We rearranged circuits and wires for some time, although I really had no idea what I was doing, but Burrell did and gave me a new task when each previous one was complete. Eventually, after a couple of failed tests, we found we could override the Captain’s command codes. I programmed in a new flight path, one that would take us directly from our reentry point in the solar system, just beyond Mars, straight into the all-consuming embrace of the sun. When the job was complete, we both remained where we sat, exhausted. I was glad then for the work, since it had taken my mind off the pain for a while.
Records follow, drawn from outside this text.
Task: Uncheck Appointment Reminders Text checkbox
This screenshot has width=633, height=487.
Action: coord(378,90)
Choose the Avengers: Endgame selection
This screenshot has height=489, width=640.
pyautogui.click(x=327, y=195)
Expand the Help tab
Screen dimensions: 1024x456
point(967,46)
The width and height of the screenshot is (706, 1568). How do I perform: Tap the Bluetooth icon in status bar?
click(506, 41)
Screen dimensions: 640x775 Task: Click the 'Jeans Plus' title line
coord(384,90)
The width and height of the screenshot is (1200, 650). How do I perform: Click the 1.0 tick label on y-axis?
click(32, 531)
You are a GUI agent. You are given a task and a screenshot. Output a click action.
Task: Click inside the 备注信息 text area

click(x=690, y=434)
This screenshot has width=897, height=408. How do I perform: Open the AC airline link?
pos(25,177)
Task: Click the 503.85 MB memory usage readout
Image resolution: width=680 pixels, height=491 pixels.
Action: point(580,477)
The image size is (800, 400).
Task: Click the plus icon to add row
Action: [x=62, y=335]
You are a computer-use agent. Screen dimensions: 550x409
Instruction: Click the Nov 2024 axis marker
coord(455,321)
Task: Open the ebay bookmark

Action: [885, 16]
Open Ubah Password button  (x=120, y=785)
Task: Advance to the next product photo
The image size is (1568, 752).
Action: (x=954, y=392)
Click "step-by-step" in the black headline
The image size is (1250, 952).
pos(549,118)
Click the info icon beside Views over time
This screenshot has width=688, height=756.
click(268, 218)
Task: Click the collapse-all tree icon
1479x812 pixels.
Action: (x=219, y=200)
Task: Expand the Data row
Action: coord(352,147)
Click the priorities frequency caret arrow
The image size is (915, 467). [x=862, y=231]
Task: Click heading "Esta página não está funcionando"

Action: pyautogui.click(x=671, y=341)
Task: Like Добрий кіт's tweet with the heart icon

“You think any of the others are gone yet?” I asked. My speech sounded a bit slurred, and I could feel the way my lips hung loosely. I was glad I could
n’t see my own face, even if I had to see Burrell’s, knowing as time passed it was more and more a mirror.
He shrugged. “Even if they are, we need to leave them on the ship now. Best they go into the sun with us. I just hope they don’t ever find the bodies we already left behind. They could still be deadly. I think the Captain’s quarantine message for the sector will hold, at least for a time. But if if doesn’t, what we’re doing will all be for nothing.”
I nodded tiredly. “What do you think it is?”
“What?”
“THE DISEASE.”
He thought for a time and then shook his head. “Whatever it is, it’s something humanity isn’t currently equipped to deal with. Other plagues in our past at least gave us time to act and test the victims before they were gone, and were passed on only through certain types of direct contact between infected and uninfected, be it insects, animals, or humans. But this. . . . There’s never been anything that was so deadly so fast, or anything passed so easily. Did you know Nayden’s computer told him it was at least 1200 times more contagious than the collection of germs we refer to as the common cold?”
I shook my head slowly. Everything I learned about this thing made me hate it and respect it even more.
“If only we could have slowed it down,” said Burrell, slapping a hand in frustration against his knee. “It just ate us up, like a ravenous pack of wolves set loose among the sheep. But I guess if we could have slowed it, it wouldn’t be THE DISEASE.”
As I looked at him, I thought I could see the same respect I felt for the invisible killer. The difference was I had never sensed Burrell to have respect for anyone or anything. Strange that THE DISEASE, the thing that would kill him, the thing he hated like the rest of us, might have also been the only thing he truly admired.
A single bell-tone from the ship’s computer told us we were dropping out of hyperspace. As soon as we had, we could hear the medical ship hail us. I looked at Burrell, who took in a deep breath, then struggled to his feet.